The Indonesian military defended the practice, saying it was part of health check requirements for potential new recruits and it will continue the test.
"We need to examine the mentality of these applicants. If they are no longer virgins, if they are naughty, it means their mentality is not good," Indonesian military spokesman Fuad Basya told the Guardian.
He said the test has been carried out "for a long time" and that it can determine whether the women have "accidentally" lost their virginity or were sexually active. He said those who failed the test are not eligible to join the military.
"We will continue to carry out the test because to be a military person, the most important thing is your mentality. Physical and intellectual requirements are secondary," Basya said.
Human Rights Watch (HRW) urged Indonesian President Joko Widodo to immediately abolish the requirement.
"The Indonesian armed forces should recognise that harmful and humiliating 'virginity tests' on women recruits does nothing to strengthen national security," HRW women's right advocacy director Nisha Varia said.
It is not the first time the issue of virginity tests has drawn anger in Muslim-majority Indonesia, with the police facing criticism last year for subjecting women to the checks.
In a report last year, HRW highlighted that female police recruits were forced to strip naked before they were given the "two-finger test".
In the latest research conducted between May 2014 and April this year, HRW interviewed 11 women who are military recruits and fiancees of military officers and found a similar practice is widespread in the military force. Basya however denied fiancees of officers were also subjected to the test.

________________________

▸ **WORK INSTRUCTION A**: Transcribe the report on virginity tests in the Indonesian military from "The Indonesian military" up to and including "continue the test.".
▸ **WORK INSTRUCTION B**: Continue the report on virginity tests in the Indonesian military, starting after its final sentence.
The lines that follow are drawn from a separate source.

▸ **DATASET SECTION**:

________________________

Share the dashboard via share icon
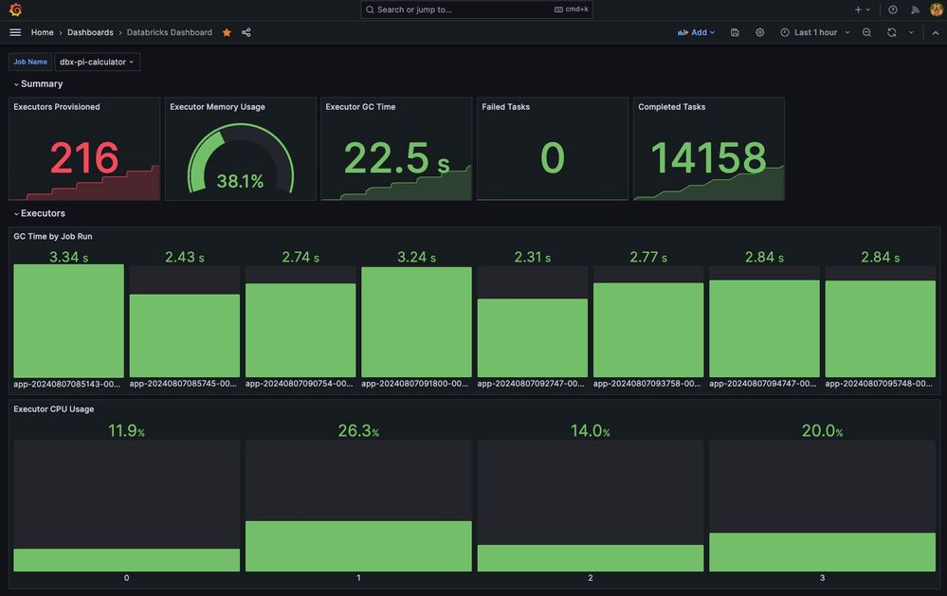947x596 pixels. pyautogui.click(x=246, y=32)
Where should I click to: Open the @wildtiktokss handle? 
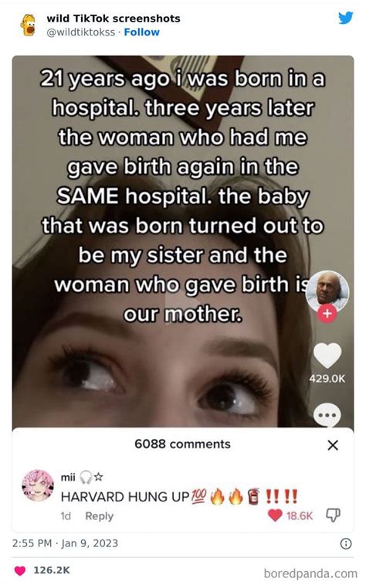pos(80,32)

________________________

▸ **WRITTEN RESPONSE A**:
The Indonesian military defended the practice, saying it was part of health check requirements for potential new recruits and it will continue the test.

▸ **WRITTEN RESPONSE B**:
In a "two-finger test", the examining doctor notes the presence or absence of the hymen and the so-called laxity of the vagina in efforts to assess whether the women are "habituated to sexual intercourse".
"I felt humiliated. It was very tense, it's all mixed up," an unidentified female military applicant who underwent the test in 2013 was quoted as saying in the research. "What shocked me was finding out that the doctor who was to perform the test was a man."
A female physician described how the young women were "totally unwilling" to be positioned like women given birth during the tests, saying it was a "torture".
The research was released ahead of an international conference on military medicine on Indonesia's resort island of Bali next week. HRW is lobbying support from the conference's member countries – including the United States, United Kingdom and Australia – to pressure Indonesia to cease the virginity tests.
Parts of Indonesia are still socially conservative and value female virginity highly. In February, an Indonesian district on the main island of Java was forced to scrap a plan for virginity tests for high school girls in order to graduate after it sparked a huge public outcry.